The Amstrad CPC version is almost identical to the the ZX Spectrum version, only difference was the address decoding logic.
The Music Machine came with a simple microphone. Recording quality could be improved by using a better(and more expensive) microphone. It came with its own sound sampling software and a sequencer.
No known emulator supports the Music Machine. There was a club advertised through the magazine Sinclare User which sent out a computer tape twice a year full of interesting software developed for the Ram Music Machine. This was contributed to by the members and included thing such as a 128k sampler, fsk syncing mods to the original software and many useful midi tools to name but a few.
The Music Machine was never used for producing sound effects in Demos.
Now, thanks to Jose Leandro, the hardware specialist of the spectrum, with his famous page :
We can know more about this hardware.
Information from the manual:
The Music Machine incoporates two Ferranti devices for digital-to-analogue (DAC) and analogue-to-digital (ADC) conversion. The part numbers are ZN429E8 and ZN449 respectively. The circuit also include a Motorola 6850 ACIA chip (Asynchronous Communications Interface Adapter) for handling the MIDI channel, two anti-alias filters (one for input and one for output), a discrete microphone amplifier and a headphone amplifier. The clock signal for the ACIA and the ZN449 is provided by a ceramic oscillator.
The incoming signal from the microphone amplifier is sampled to an 8-bit resolution at a rate of 19.444 thousand samples per second. This yields an analogue bandwidth of approximately 9.5kHz which is in fact the cutoff frequency of the filters.

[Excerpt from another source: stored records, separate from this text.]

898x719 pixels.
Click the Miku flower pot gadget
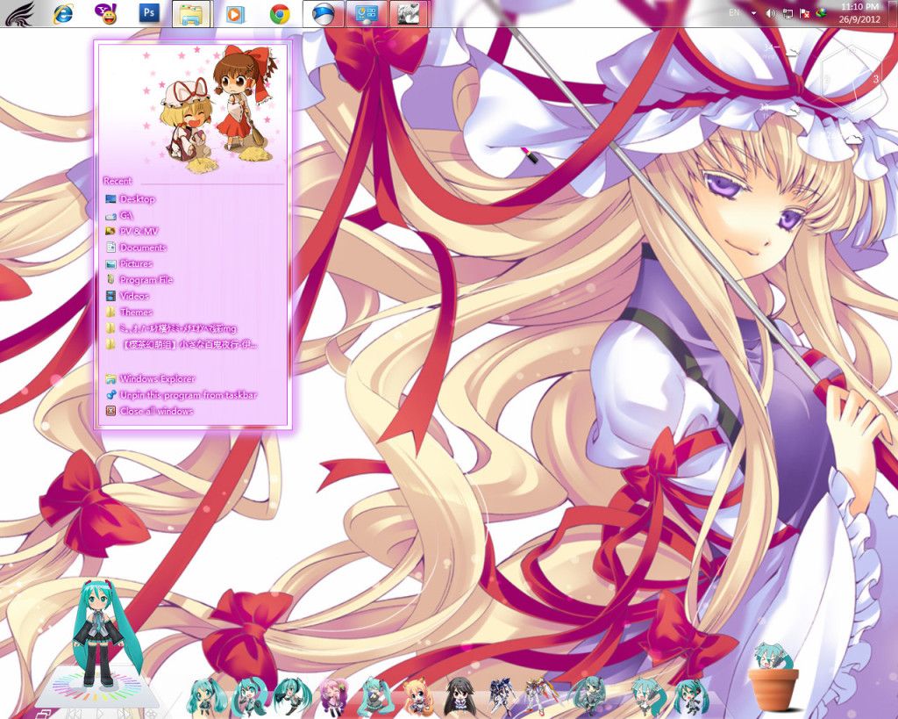(773, 679)
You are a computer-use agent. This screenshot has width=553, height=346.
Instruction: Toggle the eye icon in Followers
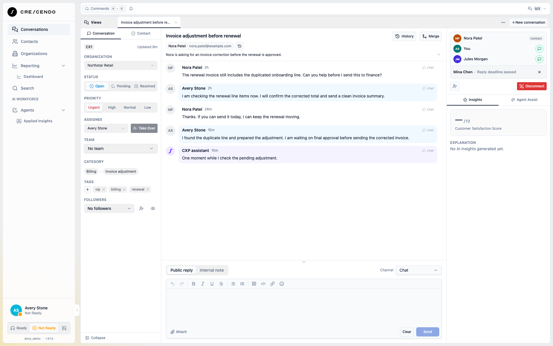[153, 208]
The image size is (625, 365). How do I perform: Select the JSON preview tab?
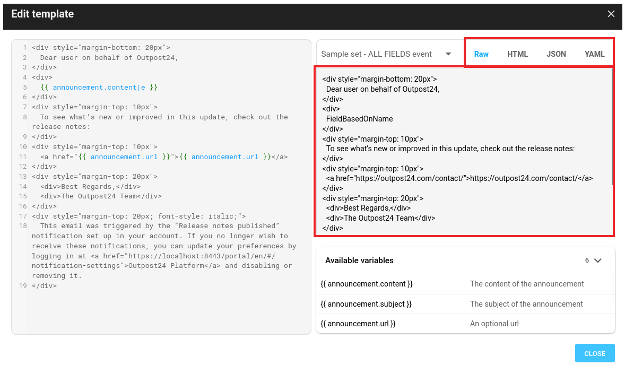pos(556,54)
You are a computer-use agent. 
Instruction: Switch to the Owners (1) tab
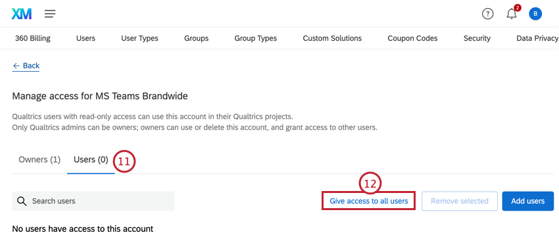pos(39,159)
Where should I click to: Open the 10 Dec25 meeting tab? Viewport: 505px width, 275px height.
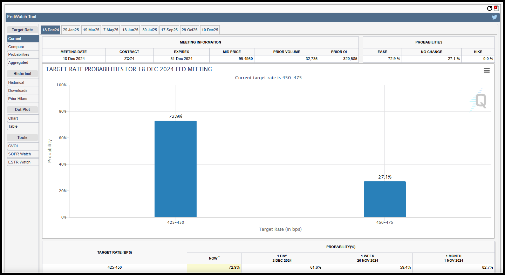pos(210,30)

The clock signal for the ACIA is unknown. As said above it is based one the same oscillator as used for the ZN449, however, the oscillator is probably whatever MHz (?) divided by whatever (?), and its unknown if the ACIA and ZN449 clocks are using the same divider (ie. the ZN449 samples at 19.444kHz, but the ACIA may, or may not, use another frequency).
The Music Machine uses NMI interrupt, but it is not clear exactly what it uses it for.
All of the devices on The Music Machine data bus are accessible to the Amstrad within its I/O space. ACIA transactions must use 16-bit IO instructions; the converters are accesible via 8-bit IO instructions.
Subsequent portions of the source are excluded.